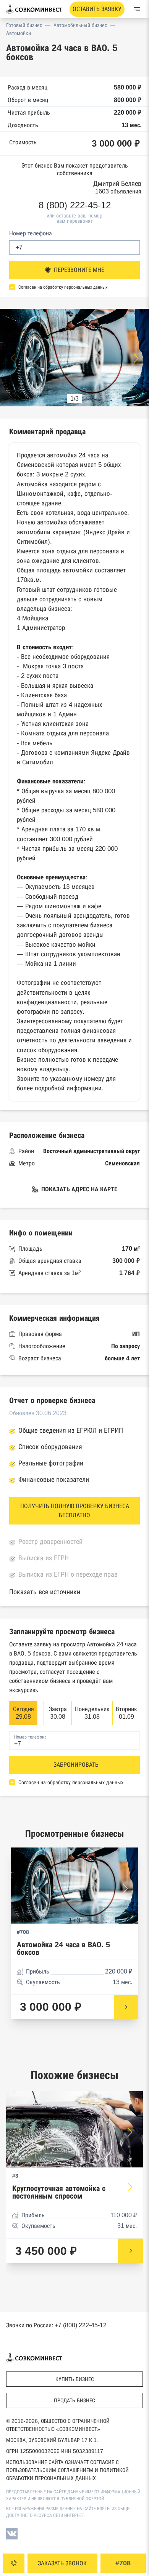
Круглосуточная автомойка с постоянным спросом (58, 2192)
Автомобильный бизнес (80, 25)
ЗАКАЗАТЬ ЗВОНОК (62, 2563)
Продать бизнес (74, 2400)
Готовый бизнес (24, 25)
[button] (136, 358)
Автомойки (18, 33)
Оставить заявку (97, 9)
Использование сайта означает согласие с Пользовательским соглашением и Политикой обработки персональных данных (67, 2470)
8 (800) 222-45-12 (75, 205)
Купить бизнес (74, 2379)
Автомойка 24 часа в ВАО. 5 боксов (63, 1948)
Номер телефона (30, 233)
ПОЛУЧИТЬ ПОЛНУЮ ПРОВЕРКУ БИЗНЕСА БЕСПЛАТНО (74, 1510)
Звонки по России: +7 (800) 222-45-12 (56, 2325)
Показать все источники (44, 1592)
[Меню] (137, 9)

GOAL OF THE EXERCISE | Begin at the first line of the listing and print each line exactly. Stop after the line containing "Купить бизнес (74, 2379)", and omit all pictures.

EXERCISE OUTPUT |
Круглосуточная автомойка с постоянным спросом (58, 2192)
Автомобильный бизнес (80, 25)
ЗАКАЗАТЬ ЗВОНОК (62, 2563)
Продать бизнес (74, 2400)
Готовый бизнес (24, 25)
[button] (136, 358)
Автомойки (18, 33)
Оставить заявку (97, 9)
Использование сайта означает согласие с Пользовательским соглашением и Политикой обработки персональных данных (67, 2470)
8 (800) 222-45-12 (75, 205)
Купить бизнес (74, 2379)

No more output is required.